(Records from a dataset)
>> begin

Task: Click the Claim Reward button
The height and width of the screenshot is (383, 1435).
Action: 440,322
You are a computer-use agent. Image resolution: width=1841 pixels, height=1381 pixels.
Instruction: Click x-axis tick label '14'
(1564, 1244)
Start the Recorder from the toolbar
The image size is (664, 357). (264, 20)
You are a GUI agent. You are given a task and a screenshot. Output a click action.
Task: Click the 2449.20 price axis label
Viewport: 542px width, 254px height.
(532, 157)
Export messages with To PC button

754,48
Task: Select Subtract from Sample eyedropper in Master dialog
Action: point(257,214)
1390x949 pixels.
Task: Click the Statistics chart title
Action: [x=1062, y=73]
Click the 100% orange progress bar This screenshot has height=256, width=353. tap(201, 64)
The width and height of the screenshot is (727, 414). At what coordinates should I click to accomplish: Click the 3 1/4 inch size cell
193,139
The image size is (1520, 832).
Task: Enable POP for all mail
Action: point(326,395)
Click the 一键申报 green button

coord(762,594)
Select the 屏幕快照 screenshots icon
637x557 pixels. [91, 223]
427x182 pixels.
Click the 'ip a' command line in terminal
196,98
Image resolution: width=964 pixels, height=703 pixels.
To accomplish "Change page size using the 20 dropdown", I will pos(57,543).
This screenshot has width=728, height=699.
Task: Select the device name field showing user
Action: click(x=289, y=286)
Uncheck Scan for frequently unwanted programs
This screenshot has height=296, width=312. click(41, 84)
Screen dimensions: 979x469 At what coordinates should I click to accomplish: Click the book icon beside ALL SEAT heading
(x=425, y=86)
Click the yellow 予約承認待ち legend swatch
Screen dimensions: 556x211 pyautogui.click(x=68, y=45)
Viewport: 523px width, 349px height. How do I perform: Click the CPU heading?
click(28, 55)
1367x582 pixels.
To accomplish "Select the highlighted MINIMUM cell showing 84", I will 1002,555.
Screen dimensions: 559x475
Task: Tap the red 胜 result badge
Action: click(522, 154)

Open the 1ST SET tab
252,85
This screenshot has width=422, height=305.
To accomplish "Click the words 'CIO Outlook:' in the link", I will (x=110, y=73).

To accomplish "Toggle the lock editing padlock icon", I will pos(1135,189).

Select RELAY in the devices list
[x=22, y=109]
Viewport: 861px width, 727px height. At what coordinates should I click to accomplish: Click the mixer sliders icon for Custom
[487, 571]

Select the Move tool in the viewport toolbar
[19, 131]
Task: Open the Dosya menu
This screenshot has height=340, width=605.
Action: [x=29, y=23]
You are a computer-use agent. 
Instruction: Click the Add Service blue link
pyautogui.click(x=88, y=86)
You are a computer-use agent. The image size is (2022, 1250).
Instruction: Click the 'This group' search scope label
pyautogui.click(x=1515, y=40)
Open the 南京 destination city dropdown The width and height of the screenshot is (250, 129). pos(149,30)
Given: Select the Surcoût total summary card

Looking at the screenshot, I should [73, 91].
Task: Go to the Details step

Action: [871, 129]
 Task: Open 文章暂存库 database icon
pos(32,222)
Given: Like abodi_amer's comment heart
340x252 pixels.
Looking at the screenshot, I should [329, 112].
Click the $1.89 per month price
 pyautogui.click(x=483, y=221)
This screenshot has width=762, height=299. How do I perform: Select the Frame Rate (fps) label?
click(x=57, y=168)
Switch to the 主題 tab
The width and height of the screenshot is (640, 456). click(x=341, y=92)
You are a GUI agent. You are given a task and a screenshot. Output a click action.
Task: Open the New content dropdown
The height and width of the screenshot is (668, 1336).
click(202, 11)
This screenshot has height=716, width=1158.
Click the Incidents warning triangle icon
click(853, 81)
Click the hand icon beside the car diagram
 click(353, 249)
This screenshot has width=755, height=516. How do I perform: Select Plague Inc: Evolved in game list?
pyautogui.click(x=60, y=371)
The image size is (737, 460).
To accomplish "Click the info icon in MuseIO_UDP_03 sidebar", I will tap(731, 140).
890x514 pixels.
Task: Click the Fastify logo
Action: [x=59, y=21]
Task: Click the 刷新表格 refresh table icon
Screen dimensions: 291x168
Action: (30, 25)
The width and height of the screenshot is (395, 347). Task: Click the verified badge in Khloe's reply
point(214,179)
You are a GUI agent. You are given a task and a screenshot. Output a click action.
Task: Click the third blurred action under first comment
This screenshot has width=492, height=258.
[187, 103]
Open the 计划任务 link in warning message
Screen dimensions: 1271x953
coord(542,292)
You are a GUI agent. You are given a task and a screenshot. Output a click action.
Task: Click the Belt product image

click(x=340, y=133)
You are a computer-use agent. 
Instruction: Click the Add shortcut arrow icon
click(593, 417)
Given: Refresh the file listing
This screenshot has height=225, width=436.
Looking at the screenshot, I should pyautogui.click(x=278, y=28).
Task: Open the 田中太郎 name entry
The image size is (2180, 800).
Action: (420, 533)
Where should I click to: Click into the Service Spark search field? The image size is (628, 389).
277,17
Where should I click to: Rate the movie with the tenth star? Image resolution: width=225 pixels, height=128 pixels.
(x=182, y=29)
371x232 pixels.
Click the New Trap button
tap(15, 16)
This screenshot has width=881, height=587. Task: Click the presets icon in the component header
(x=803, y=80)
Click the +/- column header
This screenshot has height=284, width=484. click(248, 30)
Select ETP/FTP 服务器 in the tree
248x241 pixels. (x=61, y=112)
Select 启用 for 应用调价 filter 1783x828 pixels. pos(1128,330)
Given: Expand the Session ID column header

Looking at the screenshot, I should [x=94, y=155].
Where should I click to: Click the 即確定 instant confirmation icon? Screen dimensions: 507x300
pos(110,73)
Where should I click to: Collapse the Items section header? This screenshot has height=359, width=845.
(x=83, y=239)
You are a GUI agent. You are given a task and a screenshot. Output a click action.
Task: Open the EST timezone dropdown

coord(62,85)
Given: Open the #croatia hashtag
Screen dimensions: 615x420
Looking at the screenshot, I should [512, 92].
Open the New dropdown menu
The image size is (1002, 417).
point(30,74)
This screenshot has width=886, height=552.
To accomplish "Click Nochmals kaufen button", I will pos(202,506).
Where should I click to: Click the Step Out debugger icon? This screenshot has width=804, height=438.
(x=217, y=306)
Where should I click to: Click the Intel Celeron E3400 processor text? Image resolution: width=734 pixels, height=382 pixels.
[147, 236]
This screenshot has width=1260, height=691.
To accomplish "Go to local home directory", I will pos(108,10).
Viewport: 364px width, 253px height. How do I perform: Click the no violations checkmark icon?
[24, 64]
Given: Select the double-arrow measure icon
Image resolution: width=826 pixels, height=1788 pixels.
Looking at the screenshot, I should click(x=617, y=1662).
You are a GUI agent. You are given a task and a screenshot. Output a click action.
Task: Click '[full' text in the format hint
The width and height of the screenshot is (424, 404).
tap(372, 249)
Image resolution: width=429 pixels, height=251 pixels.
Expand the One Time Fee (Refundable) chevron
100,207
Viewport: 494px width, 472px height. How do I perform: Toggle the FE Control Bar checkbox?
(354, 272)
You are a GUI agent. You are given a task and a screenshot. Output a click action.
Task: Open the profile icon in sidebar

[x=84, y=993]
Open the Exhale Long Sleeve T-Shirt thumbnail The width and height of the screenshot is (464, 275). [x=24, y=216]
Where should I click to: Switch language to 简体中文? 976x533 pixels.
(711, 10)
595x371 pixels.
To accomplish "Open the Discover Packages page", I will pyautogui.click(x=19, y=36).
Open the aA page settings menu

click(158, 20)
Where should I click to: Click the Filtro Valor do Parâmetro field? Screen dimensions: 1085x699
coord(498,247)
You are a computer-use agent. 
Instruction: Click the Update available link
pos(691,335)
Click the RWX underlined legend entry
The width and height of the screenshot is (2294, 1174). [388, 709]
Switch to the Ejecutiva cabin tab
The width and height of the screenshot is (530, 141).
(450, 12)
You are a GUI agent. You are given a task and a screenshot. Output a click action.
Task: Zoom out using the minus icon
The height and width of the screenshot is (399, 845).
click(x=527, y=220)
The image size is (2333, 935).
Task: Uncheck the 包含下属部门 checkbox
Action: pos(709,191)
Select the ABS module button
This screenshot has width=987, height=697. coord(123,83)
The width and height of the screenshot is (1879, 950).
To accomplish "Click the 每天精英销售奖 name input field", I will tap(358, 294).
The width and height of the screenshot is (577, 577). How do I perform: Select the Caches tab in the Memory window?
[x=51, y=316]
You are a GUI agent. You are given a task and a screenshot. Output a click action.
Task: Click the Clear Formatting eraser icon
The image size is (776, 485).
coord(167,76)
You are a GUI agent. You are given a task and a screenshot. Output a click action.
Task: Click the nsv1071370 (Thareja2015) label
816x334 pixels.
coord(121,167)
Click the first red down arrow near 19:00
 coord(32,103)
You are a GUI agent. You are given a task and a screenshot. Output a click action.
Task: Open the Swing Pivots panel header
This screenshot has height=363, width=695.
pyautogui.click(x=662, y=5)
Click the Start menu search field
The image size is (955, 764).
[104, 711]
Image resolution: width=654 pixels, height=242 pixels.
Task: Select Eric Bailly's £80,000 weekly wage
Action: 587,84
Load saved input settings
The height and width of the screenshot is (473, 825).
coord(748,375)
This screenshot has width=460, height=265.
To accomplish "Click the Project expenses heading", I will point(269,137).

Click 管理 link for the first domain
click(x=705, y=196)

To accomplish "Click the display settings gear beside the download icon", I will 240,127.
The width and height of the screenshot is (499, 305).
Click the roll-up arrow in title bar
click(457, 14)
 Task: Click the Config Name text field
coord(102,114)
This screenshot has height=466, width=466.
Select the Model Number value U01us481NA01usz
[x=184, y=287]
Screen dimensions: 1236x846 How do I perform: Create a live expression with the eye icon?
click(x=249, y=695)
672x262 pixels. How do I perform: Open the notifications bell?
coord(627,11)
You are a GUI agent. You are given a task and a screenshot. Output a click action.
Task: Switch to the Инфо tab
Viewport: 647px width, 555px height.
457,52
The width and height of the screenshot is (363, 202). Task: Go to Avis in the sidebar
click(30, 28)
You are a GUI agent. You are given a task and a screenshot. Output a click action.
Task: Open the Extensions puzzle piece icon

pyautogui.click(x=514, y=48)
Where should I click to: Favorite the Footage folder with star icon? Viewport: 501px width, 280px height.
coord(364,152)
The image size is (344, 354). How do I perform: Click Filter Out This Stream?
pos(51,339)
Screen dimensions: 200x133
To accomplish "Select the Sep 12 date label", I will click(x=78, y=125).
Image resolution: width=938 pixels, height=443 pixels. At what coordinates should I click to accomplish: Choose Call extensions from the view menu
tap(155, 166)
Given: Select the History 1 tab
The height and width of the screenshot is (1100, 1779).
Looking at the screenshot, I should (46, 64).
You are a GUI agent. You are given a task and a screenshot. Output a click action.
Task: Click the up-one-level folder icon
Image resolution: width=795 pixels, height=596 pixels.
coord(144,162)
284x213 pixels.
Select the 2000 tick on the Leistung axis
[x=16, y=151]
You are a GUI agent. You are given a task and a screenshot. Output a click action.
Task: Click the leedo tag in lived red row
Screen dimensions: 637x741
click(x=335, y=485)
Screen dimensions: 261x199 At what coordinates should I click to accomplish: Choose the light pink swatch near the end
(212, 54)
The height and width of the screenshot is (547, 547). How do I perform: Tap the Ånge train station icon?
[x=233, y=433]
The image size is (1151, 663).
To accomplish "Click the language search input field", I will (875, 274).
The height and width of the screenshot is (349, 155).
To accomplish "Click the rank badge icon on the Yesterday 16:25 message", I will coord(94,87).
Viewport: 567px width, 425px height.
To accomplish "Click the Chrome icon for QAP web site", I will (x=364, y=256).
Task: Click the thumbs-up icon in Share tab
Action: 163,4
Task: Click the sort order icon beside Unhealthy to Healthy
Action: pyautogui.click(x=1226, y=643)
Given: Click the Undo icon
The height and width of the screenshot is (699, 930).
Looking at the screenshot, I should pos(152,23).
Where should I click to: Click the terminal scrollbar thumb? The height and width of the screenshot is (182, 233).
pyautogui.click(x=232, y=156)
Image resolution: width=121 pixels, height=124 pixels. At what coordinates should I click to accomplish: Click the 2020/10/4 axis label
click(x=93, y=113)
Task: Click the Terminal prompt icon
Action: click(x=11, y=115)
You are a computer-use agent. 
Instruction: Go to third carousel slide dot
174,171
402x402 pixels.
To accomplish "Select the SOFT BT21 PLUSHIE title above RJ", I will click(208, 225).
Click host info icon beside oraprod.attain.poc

>> end

(WHAT IS NEEDED): Format the entries from the line containing "Given: Refresh the file listing" up to and including the line containing "Looking at the screenshot, I should click(x=617, y=1662)." as a numbered list, skipping any blank lines.

(SOLUTION TO THE PROBLEM):
1. Given: Refresh the file listing
2. This screenshot has height=225, width=436.
3. Looking at the screenshot, I should pyautogui.click(x=278, y=28).
4. Task: Open the 田中太郎 name entry
5. The image size is (2180, 800).
6. Action: (420, 533)
7. Where should I click to: Click into the Service Spark search field? The image size is (628, 389).
8. 277,17
9. Where should I click to: Rate the movie with the tenth star? Image resolution: width=225 pixels, height=128 pixels.
10. (x=182, y=29)
11. 371x232 pixels.
12. Click the New Trap button
13. tap(15, 16)
14. This screenshot has width=881, height=587. Task: Click the presets icon in the component header
15. (x=803, y=80)
16. Click the +/- column header
17. This screenshot has height=284, width=484. click(248, 30)
18. Select ETP/FTP 服务器 in the tree
19. 248x241 pixels. (x=61, y=112)
20. Select 启用 for 应用调价 filter 1783x828 pixels. pos(1128,330)
21. Given: Expand the Session ID column header
22. Looking at the screenshot, I should [x=94, y=155].
23. Where should I click to: Click the 即確定 instant confirmation icon? Screen dimensions: 507x300
24. pos(110,73)
25. Where should I click to: Collapse the Items section header? This screenshot has height=359, width=845.
26. (x=83, y=239)
27. You are a GUI agent. You are given a task and a screenshot. Output a click action.
28. Task: Open the EST timezone dropdown
29. coord(62,85)
30. Given: Open the #croatia hashtag
31. Screen dimensions: 615x420
32. Looking at the screenshot, I should [512, 92].
33. Open the New dropdown menu
34. The image size is (1002, 417).
35. point(30,74)
36. This screenshot has width=886, height=552.
37. To accomplish "Click Nochmals kaufen button", I will pos(202,506).
38. Where should I click to: Click the Step Out debugger icon? This screenshot has width=804, height=438.
39. (x=217, y=306)
40. Where should I click to: Click the Intel Celeron E3400 processor text? Image resolution: width=734 pixels, height=382 pixels.
41. [147, 236]
42. This screenshot has width=1260, height=691.
43. To accomplish "Go to local home directory", I will pos(108,10).
44. Viewport: 364px width, 253px height. How do I perform: Click the no violations checkmark icon?
45. [24, 64]
46. Given: Select the double-arrow measure icon
47. Image resolution: width=826 pixels, height=1788 pixels.
48. Looking at the screenshot, I should click(x=617, y=1662).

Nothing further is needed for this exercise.